Students protest virtual learning in RBHS South parking lot

Columbia Public Schools (CPS) parents and students gathered in the RBHS South Parking Lot to object to the Board of Education’s recent decision to keep high school and middle schools virtual as a part of the “What About Us?” protests Oct. 19.The protests, which took place in CPS middle and high schools, aimed to persuade the Board of Education to send all students back in-person learning. 

RBHS principal Jacob Sirna commented on the protests and said virtual learning is a difficult situation for everyone.

I do support our right as a free people to protest,” Sirna said. “The situation we are facing is very difficult to navigate. Our decisions will always frustrate some and satisfy others.”
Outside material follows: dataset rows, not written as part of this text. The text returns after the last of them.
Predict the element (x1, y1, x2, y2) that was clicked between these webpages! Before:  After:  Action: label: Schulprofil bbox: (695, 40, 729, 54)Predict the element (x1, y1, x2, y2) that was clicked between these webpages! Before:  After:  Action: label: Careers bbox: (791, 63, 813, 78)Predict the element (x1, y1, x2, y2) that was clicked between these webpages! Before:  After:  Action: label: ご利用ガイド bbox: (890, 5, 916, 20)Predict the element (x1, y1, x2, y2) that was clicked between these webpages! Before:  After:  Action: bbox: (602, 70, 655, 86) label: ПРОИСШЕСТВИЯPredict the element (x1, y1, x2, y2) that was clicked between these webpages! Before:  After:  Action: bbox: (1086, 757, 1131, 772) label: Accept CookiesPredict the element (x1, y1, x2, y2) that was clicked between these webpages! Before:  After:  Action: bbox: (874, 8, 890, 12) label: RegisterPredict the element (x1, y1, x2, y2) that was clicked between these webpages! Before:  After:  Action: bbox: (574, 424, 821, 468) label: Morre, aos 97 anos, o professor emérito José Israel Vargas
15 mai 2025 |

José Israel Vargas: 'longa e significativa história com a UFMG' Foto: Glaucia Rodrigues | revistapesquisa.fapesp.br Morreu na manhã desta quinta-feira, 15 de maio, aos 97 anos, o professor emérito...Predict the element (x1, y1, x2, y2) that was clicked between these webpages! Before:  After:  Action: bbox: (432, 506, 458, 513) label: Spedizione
On Oct. 12, the CPS Board of Education voted 5-2 in favor of keeping high schools virtual indefinitely due to health and safety concerns with in-person instruction. Senior Istahil Omar, who attended the RBHS protest, said if students want to return to in-person learning, it should be their choice.

“We have quarantined to keep numbers down and allowed hospitals to become prepared for the worst, but still we hesitate to start the return to normal life,” Omar said. “I do think that we should allow for whoever wants to go to in-person school to go, and if a person and their family feel unsafe for themselves or other family members, they should not under any circumstances be forced to go.”

Organizers publicized the protests on social media platforms, mainly through the ‘What About Us?’ Facebook page, created by Brooke McCarty, a CPS parent. In a Facebook interest form for the event, 72 people indicated that they were interested in going, and 25 people said they went to one of the protests. McCarty said that she encourages everyone to protest, but students should still attend their online classes if they choose to physically attend a protest.

“Be respectful, peaceful, attend your Zooms, offer someone a ride, bring a snack to share, bring an extension cord, jacket and sign,” McCarty said in a Facebook post Oct. 19. “Please remember this is not directed at the CPS school where you will be. It is the board who is making the decisions.”

In response to the RBHS protest, Sirna acknowledged the difficulties of virtual learning. He emphasized that RBHS faculty are also hoping to return to in-person learning soon.

I can assure you that all Rock Bridge teachers are eager to get back to teaching in person as soon as they feel safe to do so,” Sirna said. “Rock Bridge teachers reflect the community in that we are at different places regarding our feelings about what constitutes a safe return to in person learning.”